$ cat post/grep-through-the-dark-log-/-the-socket-never-closed-right-/-i-kept-the-bash-script.md

06FEB23

grep through the dark log / the socket never closed right / I kept the bash script

Debugging the Daylight

February 6, 2023

Last week was a rollercoaster of tech updates and discussions. The AI/LLM explosion post-ChatGPT is just one part of the larger tech ecosystem that continues to evolve rapidly. Platform engineering and FinOps are becoming more mainstream, and I found myself deep in both as we pushed our infrastructure further.

The AI/LLM Infrastructure Dive

Ever since ChatGPT hit the scene, everyone from startups to Fortune 500s is scrambling to figure out how to integrate large language models (LLMs) into their operations. At my current company, we’re no exception. We’ve been evaluating various frameworks and libraries for integrating these models into our applications, but the infrastructure costs are staggering.

We’ve had some interesting discussions around whether it makes sense to build a custom LLM layer or just use a managed service like Anthropic’s Claude or Anthos AI Service.
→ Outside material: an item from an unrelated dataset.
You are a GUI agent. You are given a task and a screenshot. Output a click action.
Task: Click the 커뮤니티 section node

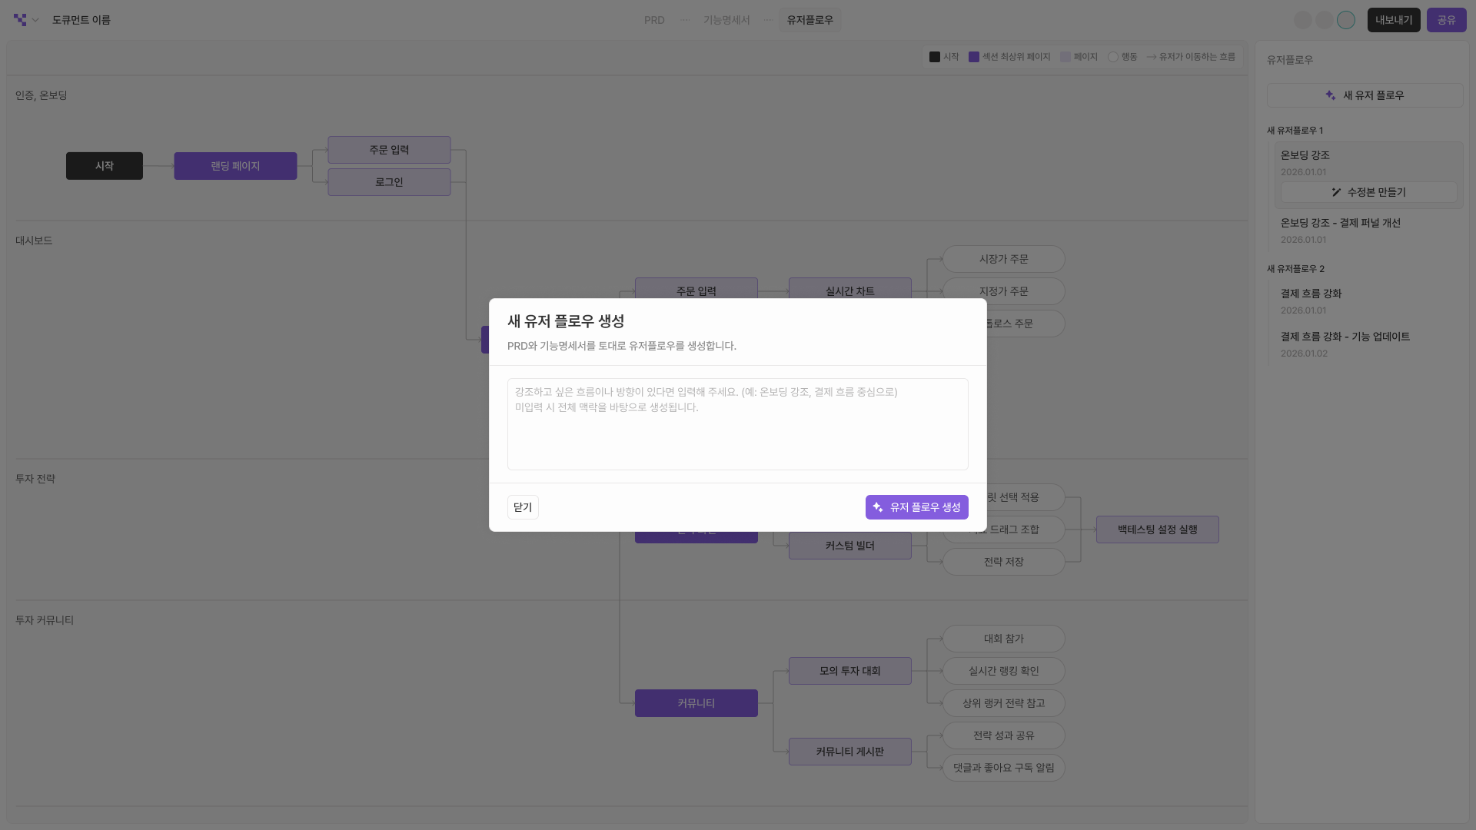tap(696, 703)
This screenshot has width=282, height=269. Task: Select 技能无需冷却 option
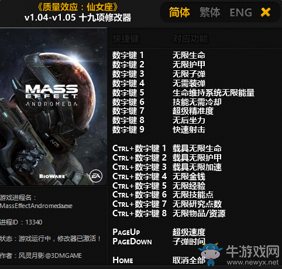click(197, 102)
While the managed services offer a lot of convenience and cost savings in terms of ops overhead, they come with their own set of limitations, especially when you need fine-grained control over the models.

Platform Engineering and FinOps

Platform engineering is definitely mainstream now. We’re focusing on building self-service infrastructure that developers can use without needing to spin up entire teams just for infrastructure work. This means we’re constantly evaluating tools like Kubedash for monitoring, Flux for GitOps, and Turbonomic for cost optimization.

One of the big challenges with platform engineering is ensuring that everyone uses these tools effectively while still providing enough flexibility. It’s a fine line between making things too rigid (which stifles creativity) and leaving things so open that nothing gets done.

FinOps is another area where we’re seeing a lot of traction. With cloud providers like AWS and Azure, the cost can quickly spiral out of control if you’re not careful. We’ve implemented tools to track costs in real-time and set up alerts when spending hits certain thresholds. This has helped us identify areas where we could optimize our spend without compromising on performance.

WebAssembly on the Server

WebAssembly (Wasm) is gaining traction as a way to run server-side code more efficiently. I was playing around with Wasm last week, specifically looking at how it might be used for small microservices or even parts of larger applications where performance is critical but security concerns are paramount.

One thing that stood out to me was the potential for Wasm to reduce our attack surface by running certain components in a sandboxed environment. We’re still evaluating the trade-offs between running everything natively and using Wasm, especially given the current state of tooling and support.

Developer Experience and DORA Metrics

On the developer experience side, we’ve been looking at ways to streamline workflows and reduce bottlenecks. I spent some time setting up a CI/CD pipeline for our latest project, and it was eye-opening how many different tools can integrate together seamlessly. However, finding the right balance between automation and human oversight is still an art.

DORA metrics (Deployment Lead Time, Change Failure Rate, Deployment Frequency, Mean Time to Restore) are becoming more normalized in teams like ours. We’ve adopted them as a way to measure our DevOps maturity and identify areas for improvement. It’s been interesting seeing how these metrics can drive behavior changes within the team.

A Real-World Debugging Session

One of the most challenging issues I encountered this week was debugging an issue with one of our microservices. The service started failing intermittently, and logs weren’t providing much insight. After a couple of hours of tracing requests and analyzing traces using Jaeger, we finally identified the root cause: a memory leak in the Python code.

The fix involved adding more garbage collection to ensure that unused objects were being cleaned up properly. It was a good reminder that even after years of working with these systems, there’s always something new to learn.

Wrapping Up

Tech is moving at breakneck speed right now, and it’s easy to get caught up in the hype cycle. But for me, the real satisfaction comes from solving complex problems and seeing tangible improvements in our operations. Whether it’s optimizing cloud spend with FinOps tools or debugging memory leaks in a microservice, there’s always something new to tackle.

So here’s to another week of coding, learning, and pushing the boundaries of what we can achieve with technology!

That’s my take for today. Hope this gives you some flavor of what goes on behind the scenes!